There are prior studies in which the presence gait disorders are described in patients with SD.2–6,19 However, we consider that identifying the persistence of these alterations in the adult patient is of interest, along with qualitatively characterising the alterations. With this information, individualised physiotherapeutic interventions become possible, as in this study.
There are sufficient clinical experiences and prior research that confirm that early attention to children with DS is effective.5 These differences are based on taking advantage of the phenomenon of neuroplasticity to improve psychomotor development. Although this phenomenon occurs predominantly in children, there is current evidence that neuroplasticity persists during adult life. The fact that the musculoskeletal system has the capacity to adapt has also been established.14 All of this provides a theoretical basis from which we can conceive that it is possible for physiotherapy to benefit the neurological control of the adult with DS, even though there had been no studies on this question until now.
This study provides data indicating that these benefits are real and clinically applicable, generally improving gait pattern. It is notable that there are significant changes in symmetry for the step angle, in spite of the limited sample of patients treated.

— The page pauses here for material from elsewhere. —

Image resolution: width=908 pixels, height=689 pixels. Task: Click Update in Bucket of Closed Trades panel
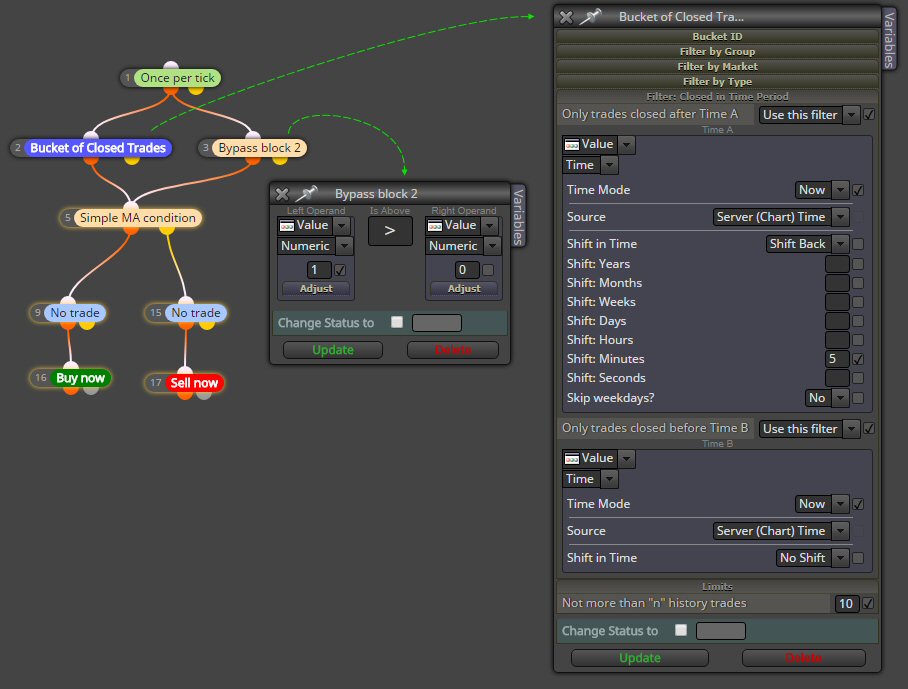click(x=640, y=658)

Achieving a qualitative improvement of the gait pattern in patients that preserve functionality (as is the case in our sample) could have an effect on preventing or delaying the appearance of chronic osteoarticular diseases, which are especially common in individuals with DS. This would be particularly interesting to evaluate in studies with long-term follow-up.

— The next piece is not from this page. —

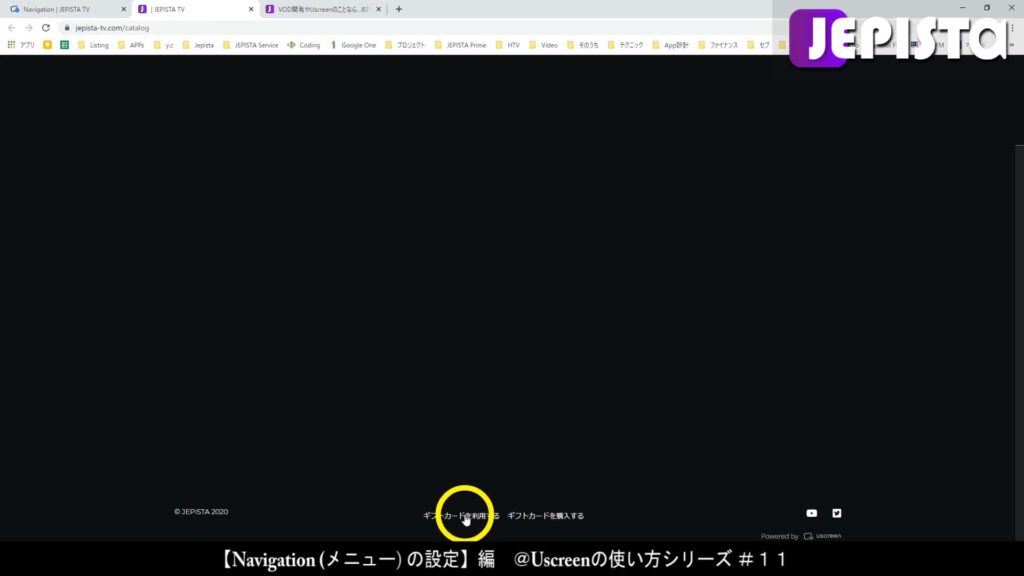Go back using the browser back arrow

(x=12, y=29)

Although our study sample was limited, the results indicate an overall benefit from the treatment. It would be of great interest to extend the research, in this sense, with controlled studies, larger samples and the possibility of carrying out developmental follow-up.
In short, we have been able to demonstrate that adults with DS present posture and walking disorders that differentiate them from the population without DS. These disorders can be modified through directed physiotherapeutic intervention, and the Bobath concept can be useful for this treatment. Changing the gait pattern could help to prevent long-term complications and increase functional improvement. Further research is needed in this area.
Conflict of interestThe authors have no conflicts of interest to declare.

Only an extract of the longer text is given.